The graphs representing the direct variations y = $\frac{2}{3}$ x and y = -4x are shown below:

Positive Slope
      
Negative Slope


Solved Examples

Question 1: Determine whether the given equations represent a direct variation. If yes find the constant of variation.
  1. 2x - 3y = 0         
  2. 4x - 3y = 12

Solution:
 
1. 2x -3y = 0
        -3y = -2x
          y = $\frac{2}{3}$x    
   The equation is solved for y is of the form y = kx. Hence the equation represents a direct variation and the constant of variation k = $\frac{2}{3}$.

2.  4x - 3y = 12
         - 3y = -4x + 12
            y = $\frac{4}{3}$ x - 4.
     The equation solved for y, contains a constant term -4 on the right side. Hence the equation does not represent a direct variation.
 

Question 2: For the data given in the table below does y vary directly with x ? If yes, find the equation of direct variation.

  X 
 Y 
  1
0.25
 - 8  -2
 9.6  2.4


Solution:
 
Let us find the ration $\frac{y}{x}$ for each set of values.

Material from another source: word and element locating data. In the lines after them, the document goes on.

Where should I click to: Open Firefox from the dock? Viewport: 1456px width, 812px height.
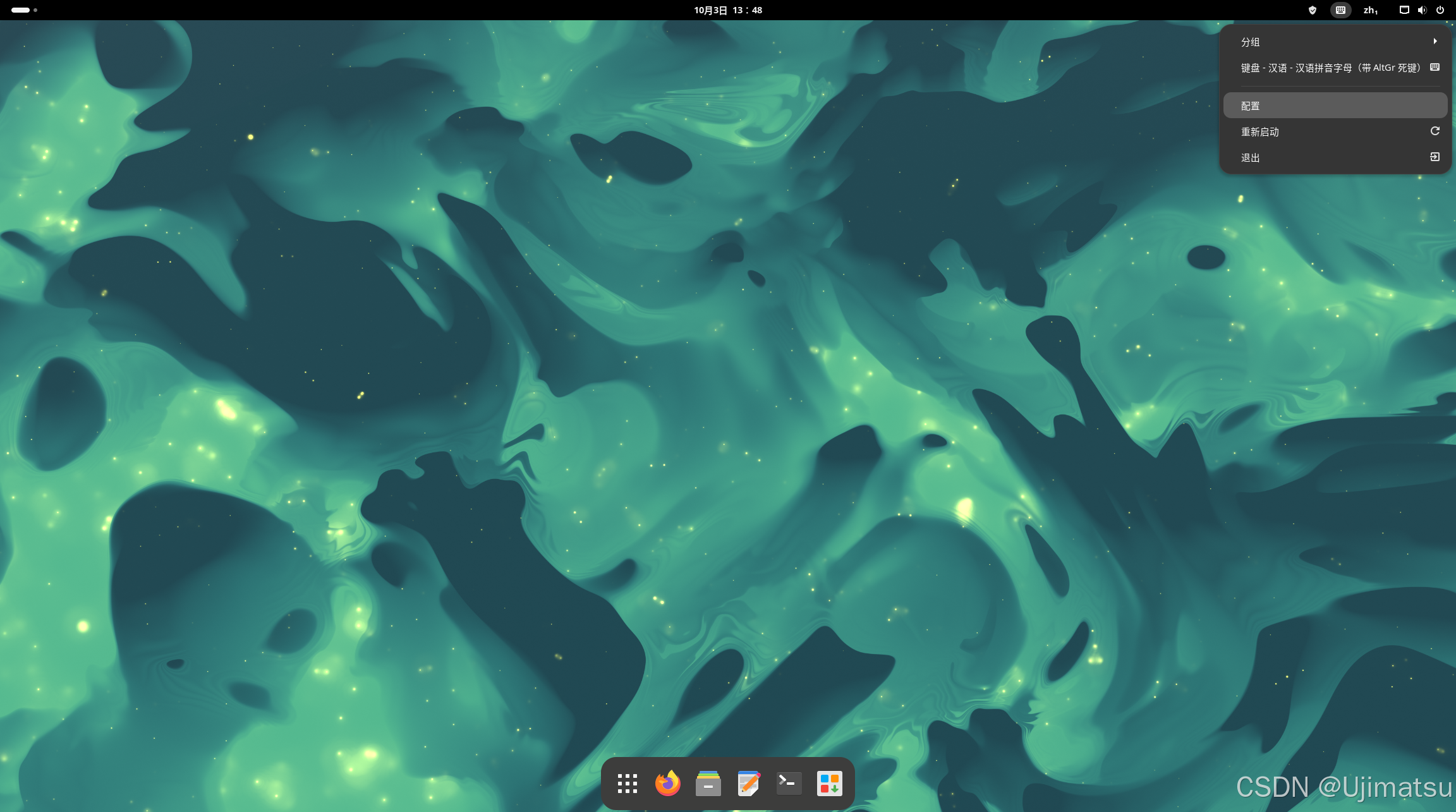667,784
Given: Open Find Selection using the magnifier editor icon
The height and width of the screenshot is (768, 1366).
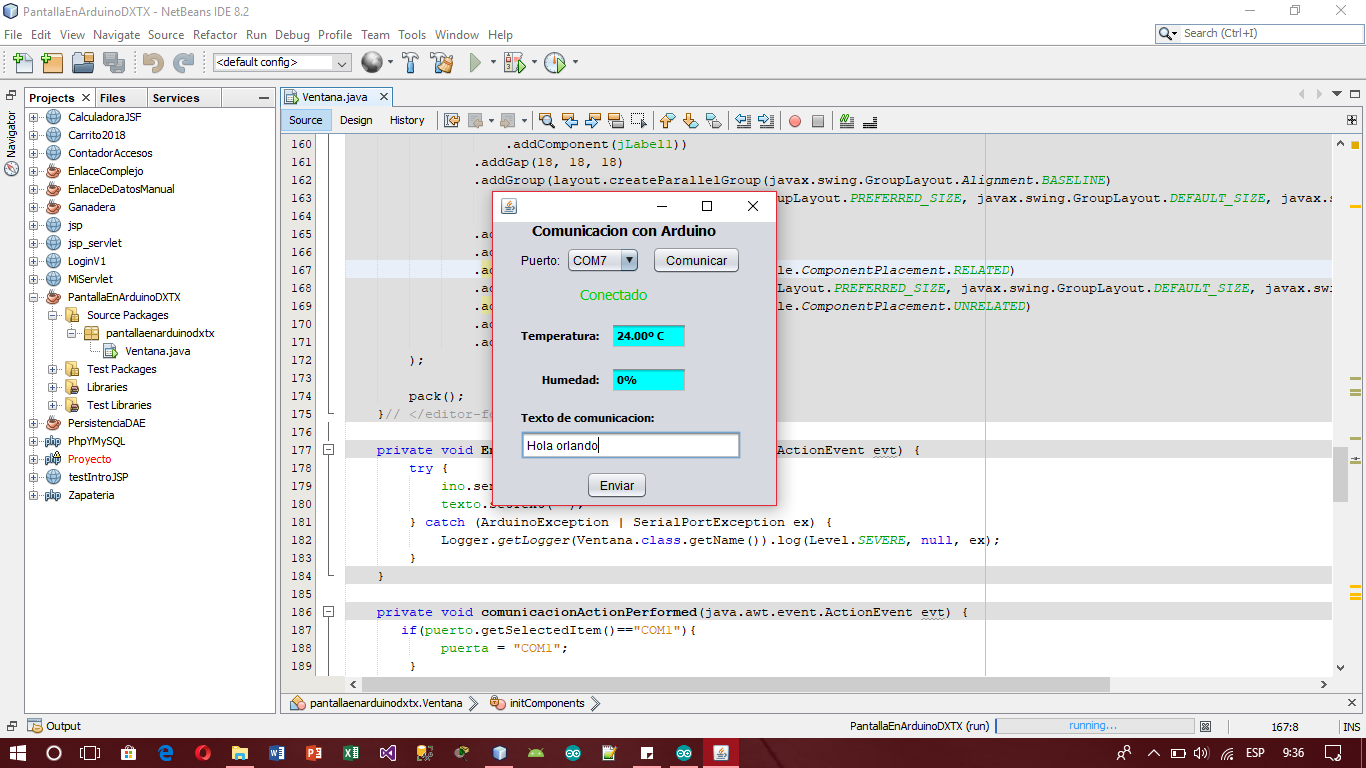Looking at the screenshot, I should [546, 120].
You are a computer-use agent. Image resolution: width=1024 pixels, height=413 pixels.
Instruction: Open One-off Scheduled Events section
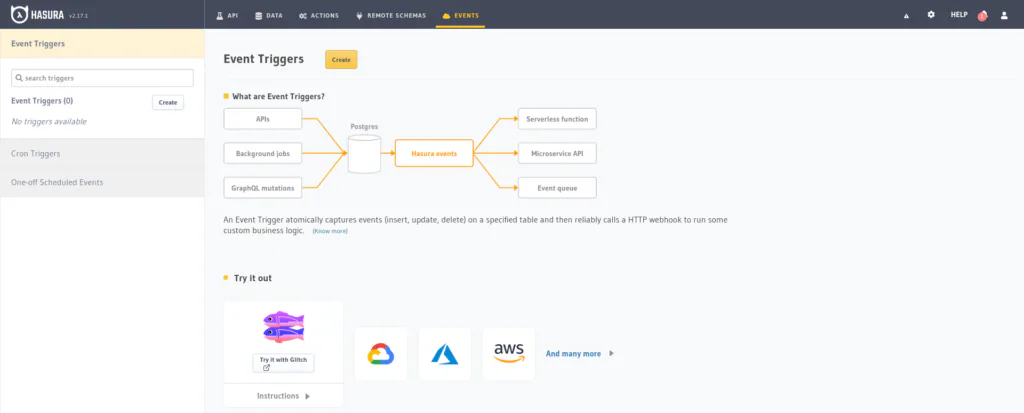102,182
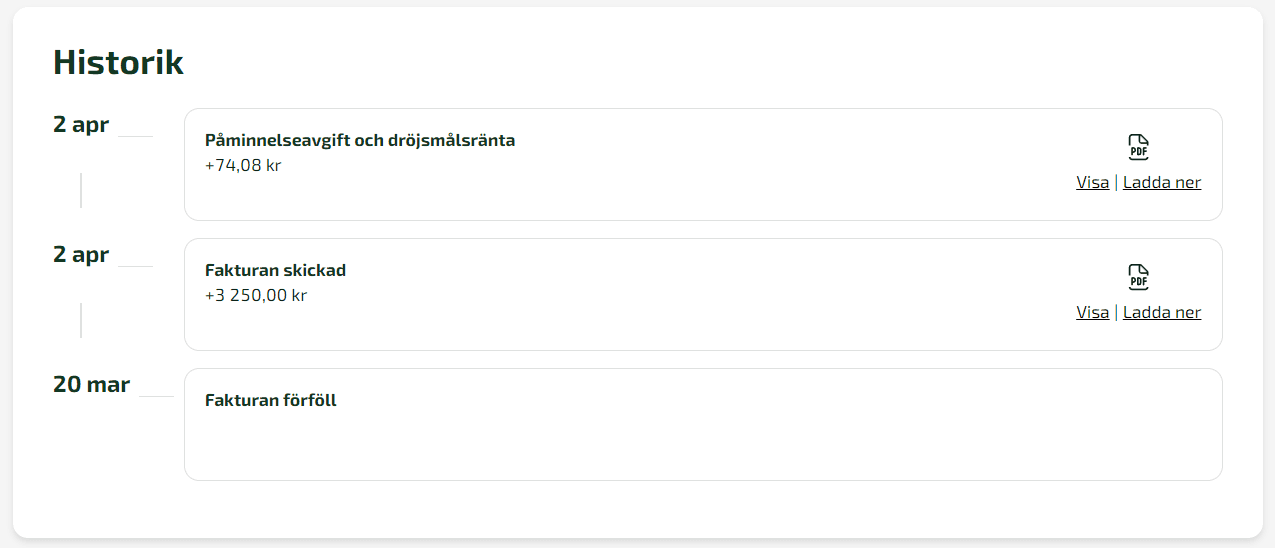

$\frac{Y}{X}$  = $\frac{0.25}{1}$ = 0.25

$\frac{Y}{X}$ = $\frac{-2}{-8}$ = 0.25

$\frac{Y}{X}$ = $\frac{2.4}{9.6}$ = 0.25

The ratio is same for all the three sets of values.  Hence the data values represent a direct variation with k = 0.25 or $\frac{1}{4}$ The equation of the direct variation is hence y = $\frac{1}{4}$ x or y = 0.25x
 


Solved Examples

Question 1: The waiters at a restaurant are tipped 15% of the Bill amount. Does it mean that the tip amount 't' varies directly with the bill amount 'b'? If so write a direct variation equation for the situation and find the constant of variation. Find also the tip paid if the bill amount is 24 dollars.
Solution:
 
If the tip paid is 15% of the bill amount t = 15% of b = 0.15 b.
    This equation represents a direct variation with k = 0.15
    When b = 24 dollars
     t = 0.15 x 24 = 3.60.
    Tip paid = 3.60 dollars.
 

Question 2: When you drive at a constant speed, the distance traveled 'd' varies directly with the time spent on driving 't'. Write an equation relating d and t. What is the constant of variation. If Mary drives at a constant speed of 55 Km per hour, find the distance traveled by her in 4 hrs.
Solution:
 
The equation representing the direct variation between distance and time  is d = st where 's' is the constant speed.
    The constant of variation is therefore the constant speed.
    When s = 55, the direct variation equation is written as d = 55t
    If time driven t = 4 hrs, distance traveled = 55 x 4 = 220 Km.